Затем, удовлетворившись ответом, он уселся на скрипнувший диван, положив руки на бедра ладонями вверх, будто он сушил их после умывания, и сказал:

– Извольте.

– Что изволить? – не понял Пашечков, по шагам приходя в себя.

Гость, поначалу испугавший, затем сбивший с толку вежливой развязностью, начинал его раздражать.

– Ваше волеизъявление?

– Мое? – вновь не понял Пашечков. – Муть какая-то! Вы зачем залезли?

– Именно за тем, чтобы обсудить ваше волеизъявление, как уже сказал.

– Что вы мне сказали?

– Хорошо… Только вы уж наберитесь терпения, – примирительно предложил Нигде, обводя взглядом помещение. – Может быть, желаете иные апартаменты?

– Рейдер что ли? Я звоню в полицию.

Гость пожал плечами.

– Полицейский чин прибудет не в один миг и за это время мы успеем договориться, если пожелаете. После вашего звонка предлагаю сразу же продолжить наш диалог.

Затем он достал платок и прикрыв им рот как-то по-кошачьи зевнул и откинулся на спинку дивана, глядя выжидательно в глаза Пашечкова, неуверенно топтавшегося на выходе.

– Слушайте, что вам нужно? Ни о чем я договариваться не буду. И в конце концов, как вы забрались на балкон?

– Что ж, рациональный вопрос, – согласился гость, однако ничего не продолжил, только перекинул нога на ногу и снова зевнул.

Ноги у пришельца были удивительно чистыми и при этом отчего-то без ногтей на пальцах. Там, где им полагалось быть, виднелись углубления с гладкой кожей.

Гость сидел в расслабленной позе и, видимо, ни на йоту не смущался ситуацией. Пашечков невольно заметил, что диванная подушка под ним вминается едва не до пола. Это создавало ощущение, что тот невероятно тяжел. И еще по комнате, несмотря на распахнутую балконную дверь, разливался по-степному сухой и неумолимый жар. На стене над диванной спинкой щелкнул лист обоев, висевший на ней два десятка лет самым благополучным образом.

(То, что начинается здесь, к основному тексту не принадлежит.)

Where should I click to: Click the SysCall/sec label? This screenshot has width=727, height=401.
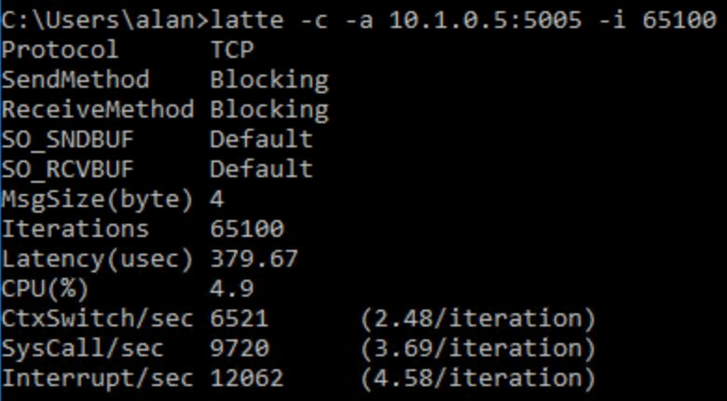click(x=83, y=348)
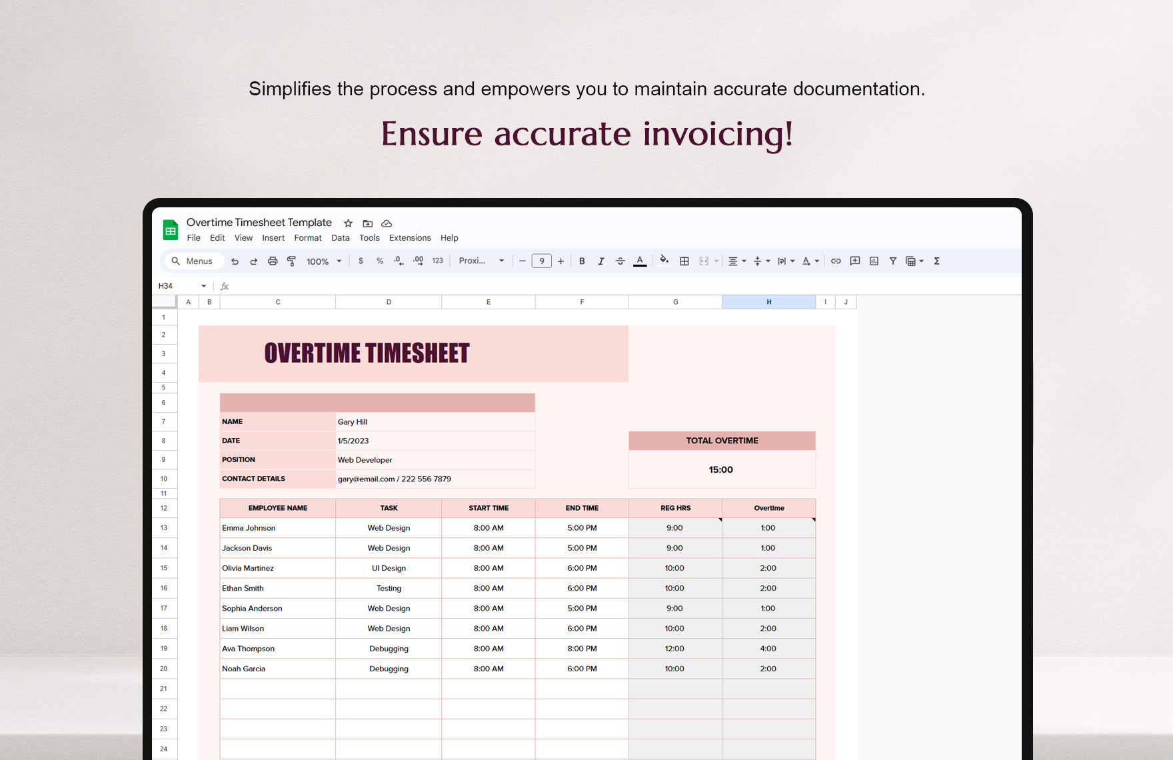Format selection as currency

(x=361, y=261)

Пашечкову сделалось дурно и он уже полагал, что теряет сознание, но не потерял, а каким-то образом оказался сидящим на трехногом табурете у противоположной стены с номером "Вечерней Москвы" в руке, которым бессознательно обмахивался как веером.

Гость безмолвно ждал.

– Я хотел бы перестать быть, – неожиданно для какой-то части себя вырвалось у Пашечкова.

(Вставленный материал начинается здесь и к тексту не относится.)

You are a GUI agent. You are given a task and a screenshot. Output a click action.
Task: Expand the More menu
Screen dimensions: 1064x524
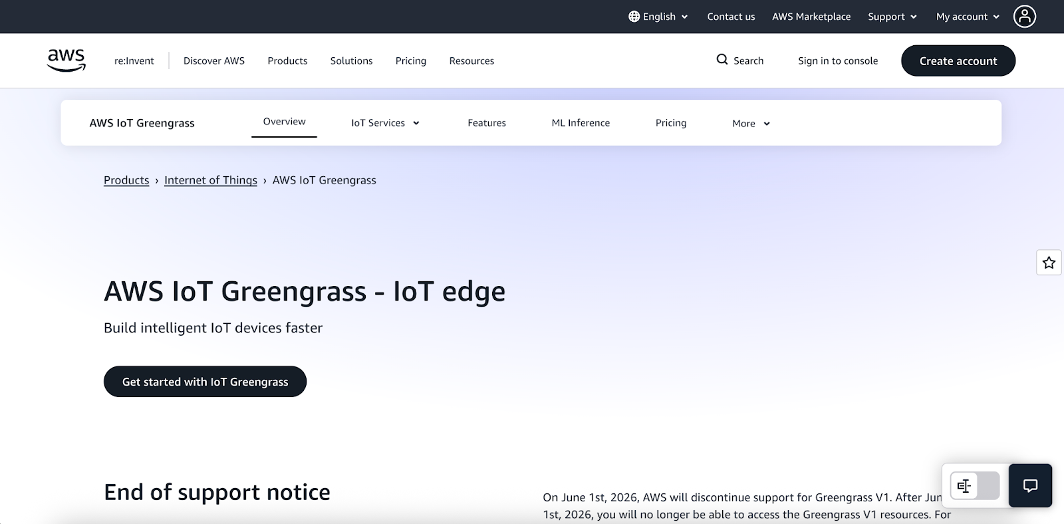pyautogui.click(x=751, y=124)
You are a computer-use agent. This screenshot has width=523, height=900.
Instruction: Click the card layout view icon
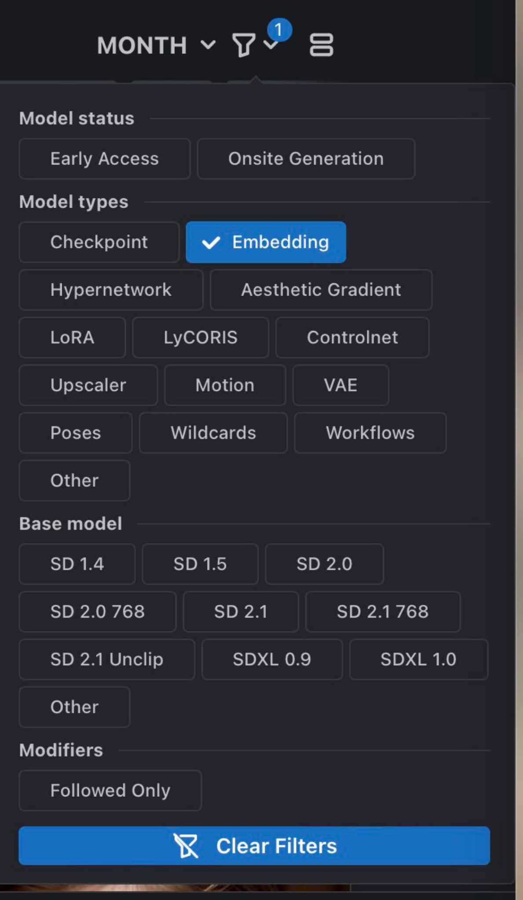click(322, 44)
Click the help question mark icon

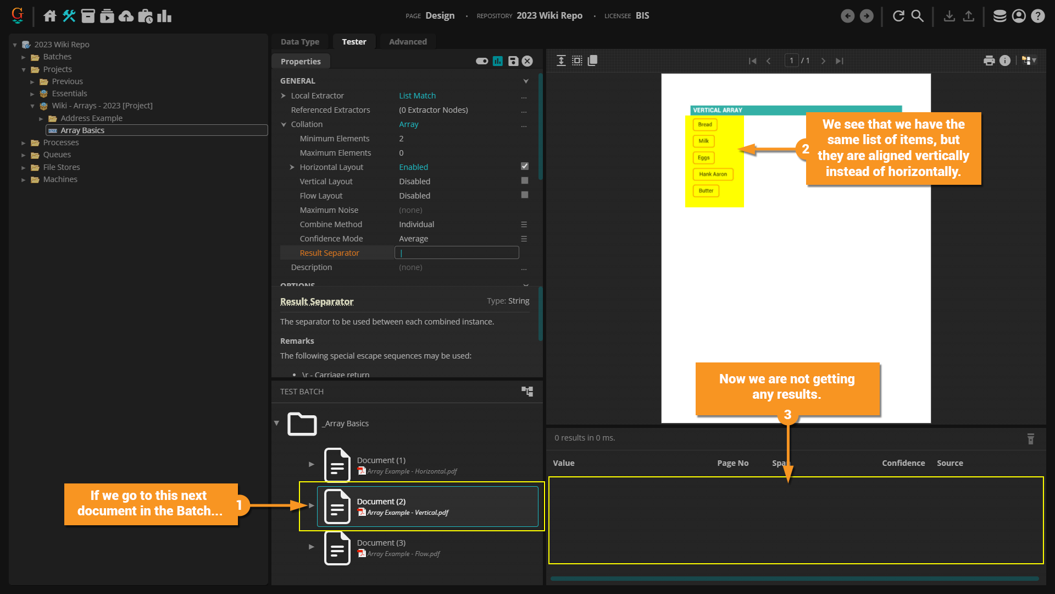pos(1037,16)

Слова повисли в жарком воздухе словно заклинание в голливудском хорроре. Пашечков не на шутку перепугался.

Гость на это ничего не сказал, только вздернул брови, словно услыхал что-то удивляющее нелепостью. Прошло полминуты и прошло две. Было ясно, что он все еще продолжает ждать.

"Что это со мной?" – спросил сам себя Пашечков, завинчивая штопор смущения.

– Ерунда, – заверил Николай Симонович. – Трудно себе представить, но я вам говорю со всем весом: это вечное стремление к пустоте, преломленное кривым зеркалом повседневной мысли, так себя являет. Слышали когда-либо о Платоновской пещере? Вот оно. Просто успокойтесь и сосредоточтьесь на важном. Не скажу, что знаю, о чем вы попросите, в этом состоит дарованнная человеку свобода воли. Но корзинка людских желаний невелика. В этом нет вины. Так продолжим.

В конце концов, Пашечков сделал выбор.

За окном стояла ночь. Садовое кольцо почти опустело, шум от него стал прерывистым словно лихорадочное дыхание. Гость без всякой мистики вышел из квартиры как выходят все нормальные люди. И Пашечков заснул глубоким спокойным сном человека, свершившего нечто важное.